Chronic obstructive pulmonary disease (COPD) is one of the UKs commonest chronic diseases and is responsible for a significant number of acute hospital admissions. COPD is characterised by progressive destruction in the elastic tissue within the lung, causing respiratory failure. The clinical course of COPD is characterised by recurrent acute exacerbations (AECOPD), causing considerable morbidity and mortality. Patients with moderate to severe acute exacerbations present with increased work of breathing and hypercapnia. The standard for respiratory support in this setting is non-invasive ventilation (NIV), a management strategy underpinned by a considerable evidence base. However despite NIV, up to 30% of patients with AECOPD will 'fail' and require intubation and mechanical ventilation. The mortality rate for patients requiring NIV is approximately 4%, if conversion to mechanical ventilation occurs the mortality is 29%.

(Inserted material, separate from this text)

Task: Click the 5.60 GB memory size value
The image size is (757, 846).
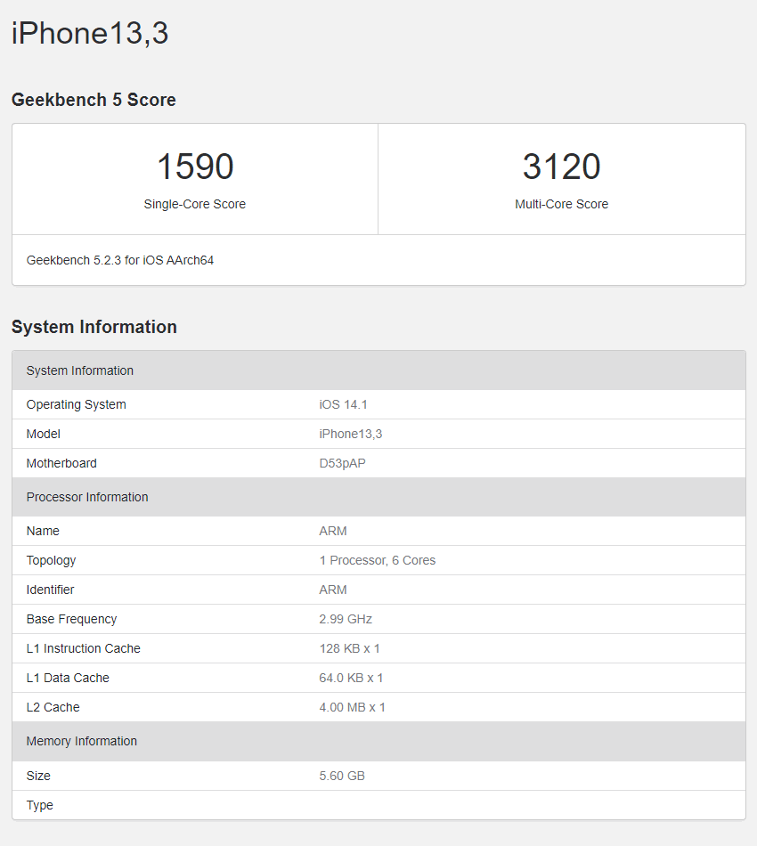Action: point(342,776)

The last decade has seen an increasing interest in the provision of extracorporeal support for respiratory failure. The key element that has underpinned improving survival has been technological advancement. This has resulted in pumps causing less blood trauma and inflammatory response, better percutaneous cannulation techniques and coated circuits with reduced heparin requirements. Overall this has significantly reduced the complications associated with the provision of extracorporeal support. One variation of this technique (extra-corporeal CO2 removal ECCO2R) allows CO2 clearance from the blood. This approach has been the subject of a number of animal experiments and uncontrolled human case series demonstrating improved arterial CO2 and reduced work of breathing. Our own unpublished series demonstrates the same physiological changes. However to date the benefits of this approach have not been tested in a randomised controlled trial.

The hypothesis is that the addition of ECCO2R to NIV will shorten the duration of NIV and reduce likelihood of intubation.